Titu Atauchi, the youngest son of Huayna Ccapac, had a son Alonso.

The princesses, daughters of Huayna Ccapac and sisters of Manco and Paullu, were Beatriz Ñusta, married first to Martin de Mustincia, and secondly to Diego Hernandez of Talavera; Leonor Ñusta, the wife of Juan de Balsa, who was killed at the battle of Chupas on the side of young Almagro, secondly of Francisco de Villacastin: Francisca Ñusta, niece of Huayna Ccapac, married to Juan de Collantes, and was great-grandmother of Bishop Piedrahita, the historian of Nueva Granada: another Beatriz Ñusta married Mancio Sierra de Leguisano, the generous defender of the natives; and Inez Ñusta married first Francisco Pizarro and had a daughter Francisca, who has descendants, and secondly to Francisco Ampuero. Angelina, daughter of Atahualpa, was married to Juan de Betanzos, the author and Quichua scholar. The brother of Huayna Ccapac, named Hualpa Tupac Yupanqui, had a daughter, Isabel Ñusta Yupanqui, the wife of Garcilasso de la Vega, and mother of the Inca Garcilasso de la Vega[10], the historian, author of the Comentarios Reales.

[Note 10: The Inca Garcilasso was a third cousin of the regicide
Viceroy Toledo. Their great grandfathers were brothers.]

This then was the position of the Inca family when the Viceroy, Francisco de Toledo, came to Cuzco in 1571. Cusi Titu Yupanqui and Tupac Amaru, sons of the Inca Manco were in the mountains of Vilcapampa, the former maintaining his independence. Carlos Inca, son of Paullu, was baptized, and living on the Colcampata at Cuzco with his wife Maria de Esquivel. Seven Inca princesses had married Spaniards, most of them living at Cuzco with their husbands and children.

The events, connected with the Inca family, which followed on the arrival of the Viceroy Toledo at Cuzco, will be found fully described in this volume. It need only be stated here that the inexorable tyrant, having got the innocent young prince Tupac Amaru into his power, resolved to put him to death. The native population was overwhelmed with grief. The Spaniards were horrified. They entreated that the lad might be sent to Spain to be judged by the King. The heads of religious orders and other ecclesiastics went down on their knees. Nothing could move the obstinate narrow-minded Viceroy. The deed was done.

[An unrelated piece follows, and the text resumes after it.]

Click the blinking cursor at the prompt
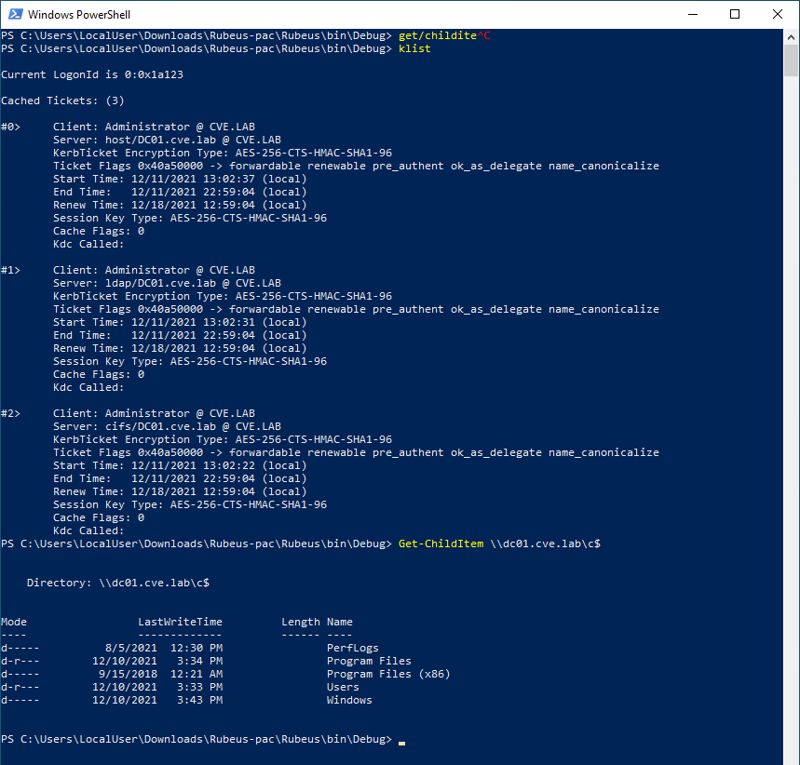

When too late Toledo seems to have had some misgivings. The judicial murder took place in December, 1571. The history of the Incas was finished in March, 1572. Yet there is no mention of the death of Tupac Amaru. For all that appears he might have been still in Vilcapampa. Nevertheless the tidings reached Philip II, and the Viceroy's conduct was not approved.

There was astonishing audacity on the part of Toledo, in basing arguments on the alleged cruelty and tyranny of the Incas, when the man was actually red-handed with the blood of an innocent youth, and engaged in the tyrannical persecution of his relations and the hideous torture of his followers. His arguments made no impression on the mind of Philip II. The King even showed some favour to the children of Tupac Amaru by putting them in the succession to the Marquisate of Oropesa. In the Inca pedigrees Toledo is called "el execrable regicidio." When he presented himself on his return from Peru the King angrily exclaimed: "Go away to your house; for I sent you to serve kings; and you went to kill kings[11]."

[Note 11: "Idos a vuestra casa, que yo os envie a servir reyes; y vos fuiste a matar reyes.">[

All his faithful services as a legislator and a statesman could not atone for this cruel judicial murder in the eyes of his sovereign. He went back to his house a disgraced and broken-hearted man, and died soon afterwards.

The history of the Incas by Sarmiento is followed, in this volume, by a narrative of the execution of Tupac Amaru and of the events leading to it, by an eye-witness, the Captain Baltasar de Ocampo. It has been translated from a manuscript in the British Museum.